In controlled laboratory wear testing, the metal-on-metal bearing of hip resurfacing releases the least amount of wear debris of any implant except for ceramic-on-ceramic THR bearings. A well-positioned implant will never fail due to the accumulation of excess wear debris (metallosis, or Adverse Wear Related Failure [AWRF]). However, if the socket component is placed too steeply (high inclination) or too tilted forward (high anteversion) an abnormal wear pattern termed “edge loading” can rarely occur leading to metallosis (5% of sockets outside the established safe zone). Irritation from excess metal wear debris results in a large fluid collection with thick white fluid resembling pus (but no bacteria are present). The wall of the fluid collection is very thick and permeated with grey metallic debris. There is almost never any damage to muscles or other vital structures. The correct treatment is the removal of the fluid and careful excision of most of the cyst wall with the metal debris. And of course, correction of the faulty cup position or change to a different bearing type. Reports of damage to muscles or vital structures from AWRF in failed hip resurfacing cases are usually due to overly aggressive surgery. Those who believe in the allergy myth want to remove every bit of tissue and then the overly aggressive revision operation causes more harm.
A well-positioned hip resurfacing cup puts off less wear debris than most THR components in use today. However, if the cup is malpositioned, a small percentage (5%) will begin to edge-load and produce large amounts of wear debris causing a failure due to wear debris overload (AWRF).

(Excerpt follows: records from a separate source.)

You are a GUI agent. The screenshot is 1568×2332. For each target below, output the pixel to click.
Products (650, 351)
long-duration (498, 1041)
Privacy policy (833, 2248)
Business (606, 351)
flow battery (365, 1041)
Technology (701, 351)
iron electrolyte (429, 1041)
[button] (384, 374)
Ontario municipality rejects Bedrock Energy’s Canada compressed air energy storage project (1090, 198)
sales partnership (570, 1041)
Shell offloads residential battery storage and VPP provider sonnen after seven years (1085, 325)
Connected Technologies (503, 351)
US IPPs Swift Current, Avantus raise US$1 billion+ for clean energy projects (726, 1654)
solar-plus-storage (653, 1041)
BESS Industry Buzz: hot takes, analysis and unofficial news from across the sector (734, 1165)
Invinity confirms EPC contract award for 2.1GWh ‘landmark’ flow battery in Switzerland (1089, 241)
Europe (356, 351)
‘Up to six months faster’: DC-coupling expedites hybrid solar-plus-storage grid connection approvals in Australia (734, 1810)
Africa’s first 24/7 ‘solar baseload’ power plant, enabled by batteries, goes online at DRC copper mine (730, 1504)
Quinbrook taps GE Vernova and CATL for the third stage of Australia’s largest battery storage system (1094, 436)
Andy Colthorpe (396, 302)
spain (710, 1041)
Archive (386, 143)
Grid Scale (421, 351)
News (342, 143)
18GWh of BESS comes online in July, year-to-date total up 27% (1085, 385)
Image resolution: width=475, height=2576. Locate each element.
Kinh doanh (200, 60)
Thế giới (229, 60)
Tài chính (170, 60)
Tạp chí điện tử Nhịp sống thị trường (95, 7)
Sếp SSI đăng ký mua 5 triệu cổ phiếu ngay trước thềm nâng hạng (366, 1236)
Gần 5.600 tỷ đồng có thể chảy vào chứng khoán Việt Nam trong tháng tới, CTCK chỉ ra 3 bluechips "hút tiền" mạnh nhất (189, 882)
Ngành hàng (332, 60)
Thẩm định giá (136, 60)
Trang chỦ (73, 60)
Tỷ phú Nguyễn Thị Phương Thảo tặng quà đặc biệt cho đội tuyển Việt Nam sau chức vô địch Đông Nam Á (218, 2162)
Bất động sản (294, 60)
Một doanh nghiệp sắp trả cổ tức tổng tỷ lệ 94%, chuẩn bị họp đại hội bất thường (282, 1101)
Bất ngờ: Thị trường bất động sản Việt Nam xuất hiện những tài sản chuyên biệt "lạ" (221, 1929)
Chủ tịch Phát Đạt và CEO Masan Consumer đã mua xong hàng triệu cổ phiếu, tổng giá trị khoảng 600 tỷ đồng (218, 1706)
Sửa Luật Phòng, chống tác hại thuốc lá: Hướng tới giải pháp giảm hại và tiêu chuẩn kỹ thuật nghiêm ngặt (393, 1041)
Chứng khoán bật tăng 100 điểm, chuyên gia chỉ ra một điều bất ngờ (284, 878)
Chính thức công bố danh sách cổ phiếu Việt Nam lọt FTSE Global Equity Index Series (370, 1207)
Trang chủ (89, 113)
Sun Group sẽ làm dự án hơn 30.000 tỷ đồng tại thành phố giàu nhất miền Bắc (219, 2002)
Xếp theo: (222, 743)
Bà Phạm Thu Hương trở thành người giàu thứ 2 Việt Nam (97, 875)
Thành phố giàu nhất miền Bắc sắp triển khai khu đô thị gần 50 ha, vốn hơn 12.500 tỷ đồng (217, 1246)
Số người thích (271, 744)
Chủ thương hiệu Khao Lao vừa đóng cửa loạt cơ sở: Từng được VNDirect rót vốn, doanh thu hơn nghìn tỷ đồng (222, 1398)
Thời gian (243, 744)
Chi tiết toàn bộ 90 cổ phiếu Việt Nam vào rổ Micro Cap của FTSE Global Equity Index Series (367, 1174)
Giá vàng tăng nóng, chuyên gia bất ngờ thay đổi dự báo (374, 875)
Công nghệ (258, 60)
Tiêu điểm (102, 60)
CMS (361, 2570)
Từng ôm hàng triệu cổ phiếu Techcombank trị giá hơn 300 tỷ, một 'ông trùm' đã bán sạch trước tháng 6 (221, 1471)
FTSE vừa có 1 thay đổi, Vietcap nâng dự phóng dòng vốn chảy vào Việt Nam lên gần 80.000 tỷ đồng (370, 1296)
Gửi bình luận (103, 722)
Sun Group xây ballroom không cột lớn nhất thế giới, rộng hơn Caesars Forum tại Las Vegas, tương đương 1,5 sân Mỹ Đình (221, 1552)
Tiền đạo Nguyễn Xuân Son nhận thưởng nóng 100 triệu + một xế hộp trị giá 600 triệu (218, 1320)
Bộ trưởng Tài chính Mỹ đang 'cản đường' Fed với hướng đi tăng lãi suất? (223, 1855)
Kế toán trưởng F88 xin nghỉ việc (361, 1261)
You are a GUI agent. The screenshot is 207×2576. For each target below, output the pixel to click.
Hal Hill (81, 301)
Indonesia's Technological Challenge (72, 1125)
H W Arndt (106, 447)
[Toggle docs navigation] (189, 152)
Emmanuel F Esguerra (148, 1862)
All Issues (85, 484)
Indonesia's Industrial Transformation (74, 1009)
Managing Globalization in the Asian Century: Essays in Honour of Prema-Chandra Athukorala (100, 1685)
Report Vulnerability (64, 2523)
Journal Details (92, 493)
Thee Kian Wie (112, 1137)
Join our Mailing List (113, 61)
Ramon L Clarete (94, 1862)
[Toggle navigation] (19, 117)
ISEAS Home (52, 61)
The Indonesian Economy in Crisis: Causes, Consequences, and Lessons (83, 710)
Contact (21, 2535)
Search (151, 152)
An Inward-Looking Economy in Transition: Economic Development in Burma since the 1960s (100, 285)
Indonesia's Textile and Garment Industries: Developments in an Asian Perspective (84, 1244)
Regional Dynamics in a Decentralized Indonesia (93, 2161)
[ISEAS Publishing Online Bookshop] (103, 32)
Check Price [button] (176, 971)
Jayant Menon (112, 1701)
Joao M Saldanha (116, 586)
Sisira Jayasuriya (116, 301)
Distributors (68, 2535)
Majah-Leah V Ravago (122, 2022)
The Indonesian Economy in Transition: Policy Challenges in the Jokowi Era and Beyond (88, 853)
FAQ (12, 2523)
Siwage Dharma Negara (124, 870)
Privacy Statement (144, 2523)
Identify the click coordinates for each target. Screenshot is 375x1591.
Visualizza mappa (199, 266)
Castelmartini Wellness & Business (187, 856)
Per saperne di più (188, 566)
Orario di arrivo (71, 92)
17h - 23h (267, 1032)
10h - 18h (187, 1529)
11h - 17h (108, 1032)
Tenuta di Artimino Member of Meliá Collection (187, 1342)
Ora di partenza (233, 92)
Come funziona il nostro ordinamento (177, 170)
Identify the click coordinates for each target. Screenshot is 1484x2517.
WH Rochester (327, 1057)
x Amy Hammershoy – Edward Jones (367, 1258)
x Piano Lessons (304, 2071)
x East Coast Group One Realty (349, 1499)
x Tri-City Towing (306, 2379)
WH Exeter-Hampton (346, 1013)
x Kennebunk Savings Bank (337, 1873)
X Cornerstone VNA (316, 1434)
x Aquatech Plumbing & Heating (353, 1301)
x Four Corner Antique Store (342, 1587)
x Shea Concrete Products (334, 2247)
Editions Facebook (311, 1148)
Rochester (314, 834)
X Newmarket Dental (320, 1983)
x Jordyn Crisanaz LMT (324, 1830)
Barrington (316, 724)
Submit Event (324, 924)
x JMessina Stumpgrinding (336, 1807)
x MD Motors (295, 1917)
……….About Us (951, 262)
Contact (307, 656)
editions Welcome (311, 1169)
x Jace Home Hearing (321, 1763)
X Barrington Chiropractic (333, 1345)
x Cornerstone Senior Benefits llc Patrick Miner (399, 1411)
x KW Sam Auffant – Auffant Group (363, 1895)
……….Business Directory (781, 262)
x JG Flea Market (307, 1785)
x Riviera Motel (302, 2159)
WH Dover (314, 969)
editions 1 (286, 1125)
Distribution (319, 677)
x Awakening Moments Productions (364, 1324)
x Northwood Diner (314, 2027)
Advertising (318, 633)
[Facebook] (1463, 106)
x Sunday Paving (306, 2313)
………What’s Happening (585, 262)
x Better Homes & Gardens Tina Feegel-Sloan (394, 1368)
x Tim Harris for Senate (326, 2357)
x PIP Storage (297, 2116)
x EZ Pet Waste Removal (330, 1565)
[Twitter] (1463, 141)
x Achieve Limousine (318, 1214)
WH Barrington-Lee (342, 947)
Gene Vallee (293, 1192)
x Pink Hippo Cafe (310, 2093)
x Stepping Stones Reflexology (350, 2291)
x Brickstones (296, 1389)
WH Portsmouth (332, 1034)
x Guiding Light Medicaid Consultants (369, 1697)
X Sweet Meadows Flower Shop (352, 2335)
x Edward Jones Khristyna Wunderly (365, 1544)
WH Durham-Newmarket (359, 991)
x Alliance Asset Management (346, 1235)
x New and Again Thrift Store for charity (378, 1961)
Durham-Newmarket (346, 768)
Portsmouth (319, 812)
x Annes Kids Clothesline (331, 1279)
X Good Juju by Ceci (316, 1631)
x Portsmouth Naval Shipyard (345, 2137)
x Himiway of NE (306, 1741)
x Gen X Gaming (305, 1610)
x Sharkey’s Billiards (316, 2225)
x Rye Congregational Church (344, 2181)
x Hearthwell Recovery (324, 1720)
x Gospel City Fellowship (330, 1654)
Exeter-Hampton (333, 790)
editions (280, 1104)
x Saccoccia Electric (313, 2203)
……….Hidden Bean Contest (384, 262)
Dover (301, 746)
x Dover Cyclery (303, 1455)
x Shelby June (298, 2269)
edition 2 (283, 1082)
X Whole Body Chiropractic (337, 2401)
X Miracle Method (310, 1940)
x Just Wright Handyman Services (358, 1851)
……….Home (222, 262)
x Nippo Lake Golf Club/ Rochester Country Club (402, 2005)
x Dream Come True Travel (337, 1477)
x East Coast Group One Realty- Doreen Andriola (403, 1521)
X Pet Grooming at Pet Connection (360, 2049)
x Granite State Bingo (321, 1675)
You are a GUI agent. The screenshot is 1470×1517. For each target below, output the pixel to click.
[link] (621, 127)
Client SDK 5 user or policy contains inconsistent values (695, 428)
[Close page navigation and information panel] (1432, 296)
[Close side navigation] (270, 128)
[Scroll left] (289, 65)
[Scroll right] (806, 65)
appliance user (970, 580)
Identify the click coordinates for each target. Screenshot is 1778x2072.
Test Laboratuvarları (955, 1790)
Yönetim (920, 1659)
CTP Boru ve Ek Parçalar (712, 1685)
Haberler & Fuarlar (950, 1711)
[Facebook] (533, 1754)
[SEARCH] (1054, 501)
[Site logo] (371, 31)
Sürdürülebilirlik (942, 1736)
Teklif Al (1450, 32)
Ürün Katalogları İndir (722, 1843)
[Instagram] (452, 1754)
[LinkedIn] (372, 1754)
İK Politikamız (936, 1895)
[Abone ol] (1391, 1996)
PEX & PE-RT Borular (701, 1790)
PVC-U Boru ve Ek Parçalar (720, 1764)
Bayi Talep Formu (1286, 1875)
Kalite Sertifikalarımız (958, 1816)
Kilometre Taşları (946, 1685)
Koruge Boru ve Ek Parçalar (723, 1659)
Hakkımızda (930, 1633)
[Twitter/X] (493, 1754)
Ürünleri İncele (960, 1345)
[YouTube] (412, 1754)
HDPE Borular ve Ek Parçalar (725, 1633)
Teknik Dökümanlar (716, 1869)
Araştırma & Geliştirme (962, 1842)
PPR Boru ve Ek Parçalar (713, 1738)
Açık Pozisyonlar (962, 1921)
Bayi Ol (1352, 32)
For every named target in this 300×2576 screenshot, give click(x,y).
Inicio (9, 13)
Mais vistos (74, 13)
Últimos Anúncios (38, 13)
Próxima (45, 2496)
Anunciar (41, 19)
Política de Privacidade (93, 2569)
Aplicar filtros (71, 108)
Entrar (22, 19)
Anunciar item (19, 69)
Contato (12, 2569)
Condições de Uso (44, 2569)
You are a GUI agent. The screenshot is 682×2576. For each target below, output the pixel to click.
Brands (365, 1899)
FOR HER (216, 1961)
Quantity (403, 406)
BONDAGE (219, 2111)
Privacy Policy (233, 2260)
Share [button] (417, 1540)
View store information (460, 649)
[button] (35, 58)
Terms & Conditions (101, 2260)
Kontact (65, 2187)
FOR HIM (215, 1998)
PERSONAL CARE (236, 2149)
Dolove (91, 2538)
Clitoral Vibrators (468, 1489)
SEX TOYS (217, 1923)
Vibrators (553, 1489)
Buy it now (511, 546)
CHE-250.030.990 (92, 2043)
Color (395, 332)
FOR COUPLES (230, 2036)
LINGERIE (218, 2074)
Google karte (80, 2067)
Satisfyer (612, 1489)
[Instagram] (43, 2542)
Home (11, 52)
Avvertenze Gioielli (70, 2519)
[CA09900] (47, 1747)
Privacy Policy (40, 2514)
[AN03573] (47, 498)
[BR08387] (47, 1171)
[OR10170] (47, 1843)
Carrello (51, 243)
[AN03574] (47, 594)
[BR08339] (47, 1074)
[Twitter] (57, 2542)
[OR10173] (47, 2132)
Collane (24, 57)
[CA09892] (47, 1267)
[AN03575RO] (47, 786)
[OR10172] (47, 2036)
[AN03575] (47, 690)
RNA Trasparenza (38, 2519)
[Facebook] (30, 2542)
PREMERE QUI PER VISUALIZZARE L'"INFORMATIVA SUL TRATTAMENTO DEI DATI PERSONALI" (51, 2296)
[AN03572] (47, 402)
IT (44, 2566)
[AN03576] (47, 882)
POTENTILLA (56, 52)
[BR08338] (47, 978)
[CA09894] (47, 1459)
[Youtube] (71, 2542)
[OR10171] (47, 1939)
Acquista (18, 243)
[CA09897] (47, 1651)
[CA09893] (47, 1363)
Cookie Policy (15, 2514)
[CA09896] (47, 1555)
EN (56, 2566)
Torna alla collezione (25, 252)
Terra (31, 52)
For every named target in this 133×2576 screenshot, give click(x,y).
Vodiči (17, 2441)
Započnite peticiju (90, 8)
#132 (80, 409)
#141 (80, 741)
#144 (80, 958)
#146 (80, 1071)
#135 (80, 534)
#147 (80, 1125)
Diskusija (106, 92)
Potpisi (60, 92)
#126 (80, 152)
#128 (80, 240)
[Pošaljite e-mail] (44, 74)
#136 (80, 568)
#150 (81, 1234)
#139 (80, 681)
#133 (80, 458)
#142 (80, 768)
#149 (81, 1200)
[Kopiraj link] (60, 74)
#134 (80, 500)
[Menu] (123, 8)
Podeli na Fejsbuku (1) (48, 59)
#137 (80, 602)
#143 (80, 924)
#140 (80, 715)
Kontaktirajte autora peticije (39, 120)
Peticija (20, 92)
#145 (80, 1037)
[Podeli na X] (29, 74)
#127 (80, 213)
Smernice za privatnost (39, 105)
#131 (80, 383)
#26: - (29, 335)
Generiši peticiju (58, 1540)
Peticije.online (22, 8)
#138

I began to understand this problem in 2007; by 2009 we developed a safe zone (RAIL) for placing the components as well as intra-operative x-ray techniques to ensure the correct placement of the cup within the RAIL guidelines (Relative Acetabular Inclination Limit). Since 2009 (>5000 cases), not a single cup has failed to meet the RAIL guidelines, and no wear failures have occurred. Problem solved.
But THR continues to have a major problem with trunion corrosion accounting for a 0.1-5% rate of failure by 10 years. Furthermore, in my experience, trunion corrosion results in much more severe soft tissue inflammation than occurs in a hip resurfacing bearing wear failure (metallosis). The THR problem with wear was solved with the introduction of crosslinked polyethylene 20 years ago. But the problem of trunion corrosion has now become a major source of concern. We do not fully understand this problem, nor do we yet have a solution for this problem.
The trunion is the connector between the head and the stem (hip resurfacing does not have this junction). Corrosion at this connector releases metal ions at a low rate but also something else that is very irritating to the tissues. The metal blood levels are typically mildly elevated. Severe inflammation and even extensive muscle damage can be seen. But similar metal levels are seen in many well-functioning hip resurfacing patients without any tissue reaction. Therefore, I know that the cobalt and chromium particles coming off the THR trunion in cases of trunion corrosion is NOT the source of the tissue reaction. Many THR surgeons think it is because they are unaware that well-functioning hip resurfacing patients often (20%) have mildly elevated levels.
With hip resurfacing, I have had a rate of wear failure of 0/5000 since 2009, with THR the rate of trunion corrosion failure is 0.1-5% (5-250/5000) by 10 years. And THR surgeons claim that metal wear failure is the reason NOT to have a hip resurfacing? Instead, the risk of trunion corrosion is another reason not to have a THR.